Extracted records:
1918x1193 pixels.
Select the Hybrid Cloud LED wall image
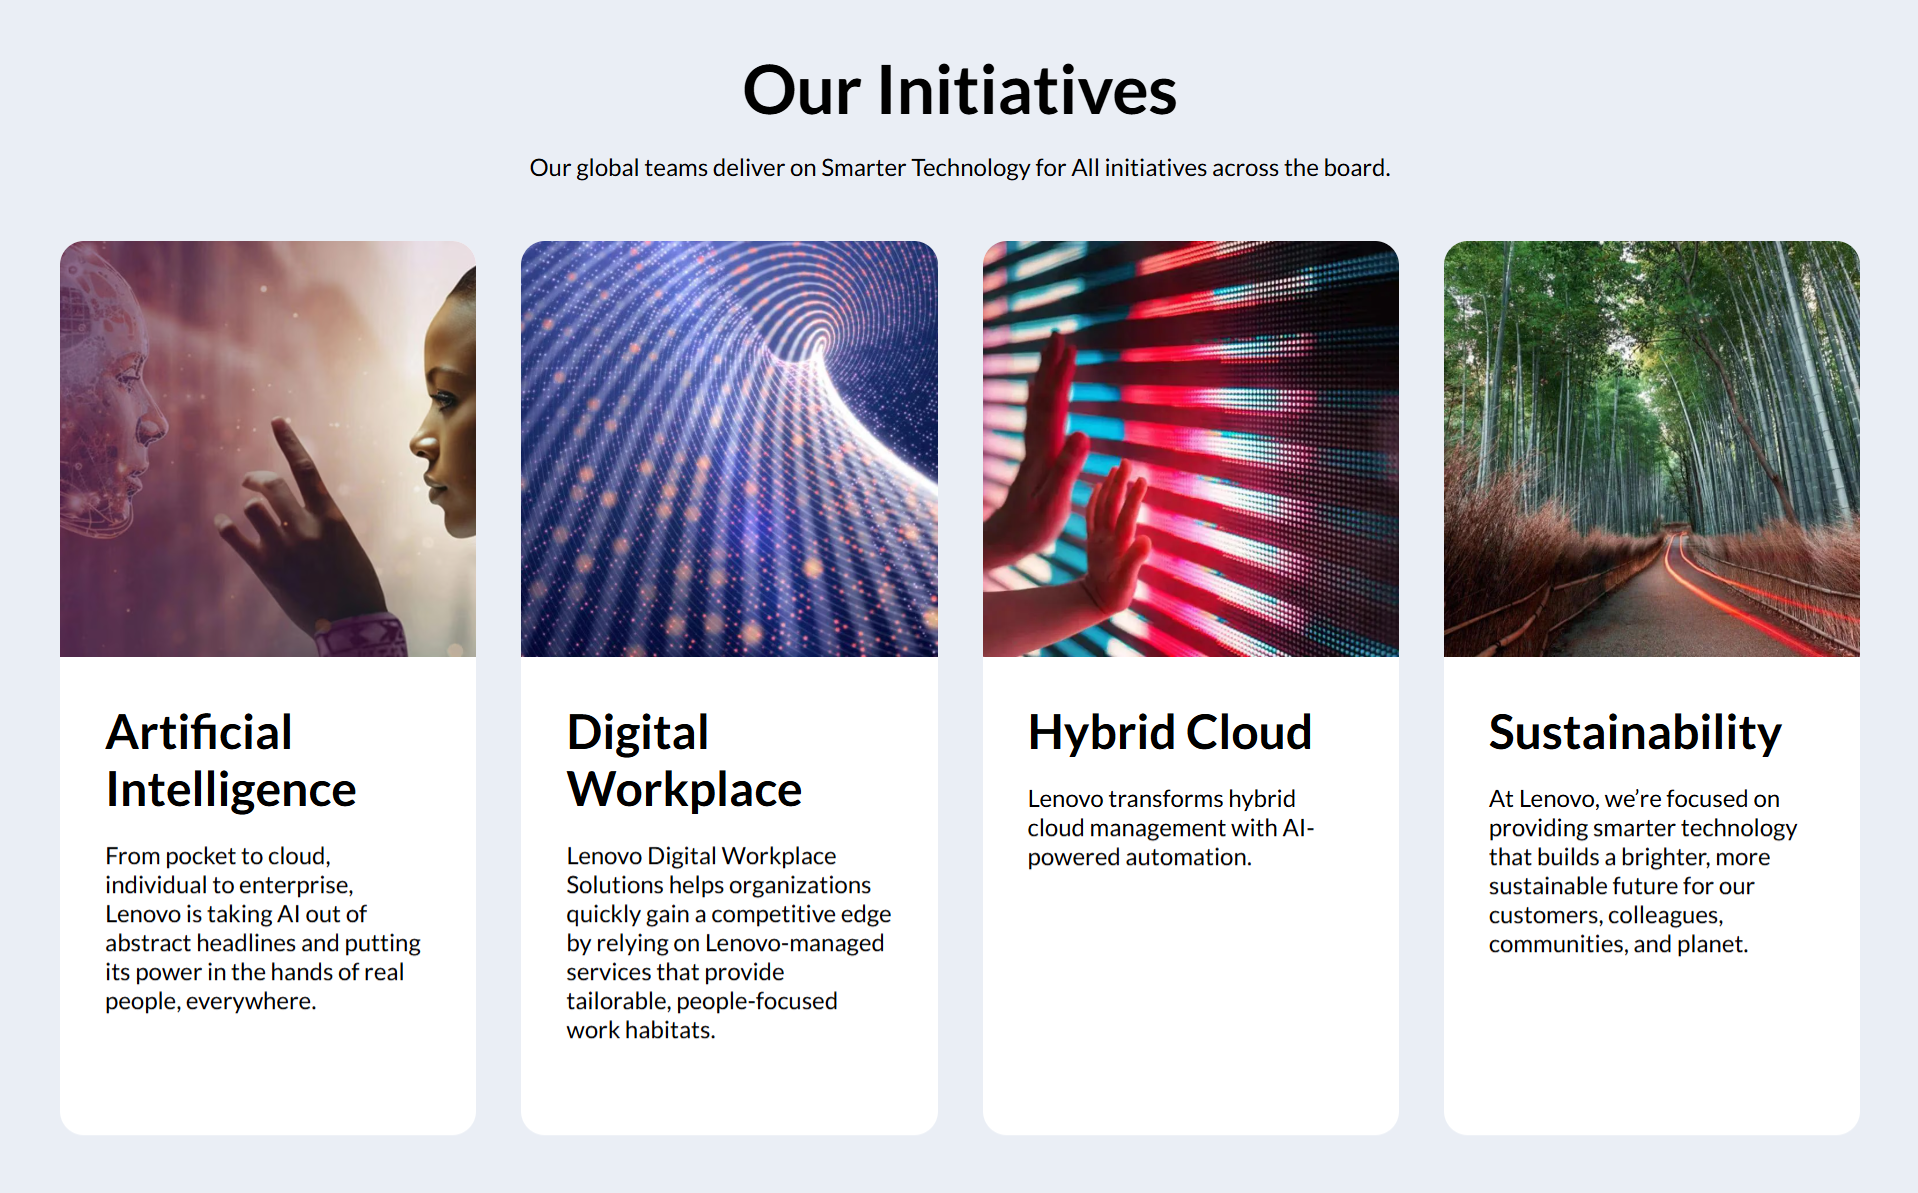click(1190, 448)
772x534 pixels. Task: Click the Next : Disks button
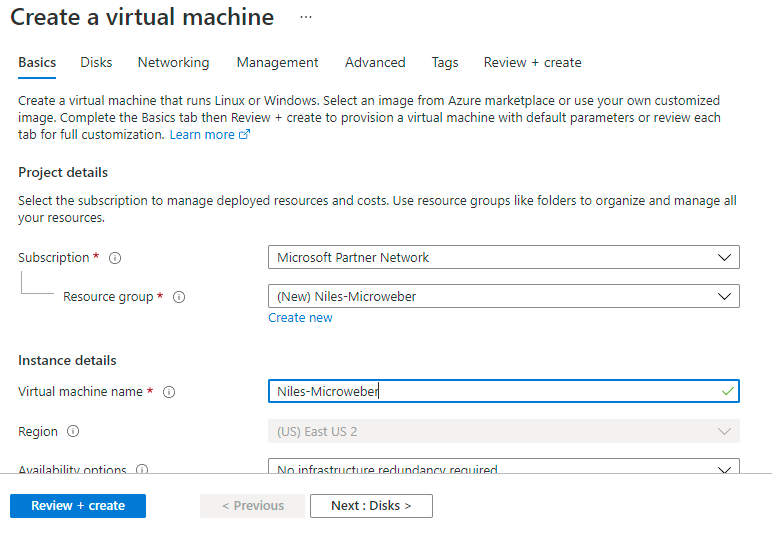[371, 506]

What is required:
What you output should match the records line for line, minus the pictures.

Solution to the exercise:
1918x1193 pixels.
Select the Hybrid Cloud LED wall image
click(1190, 448)
772x534 pixels. Task: Click the Next : Disks button
[371, 506]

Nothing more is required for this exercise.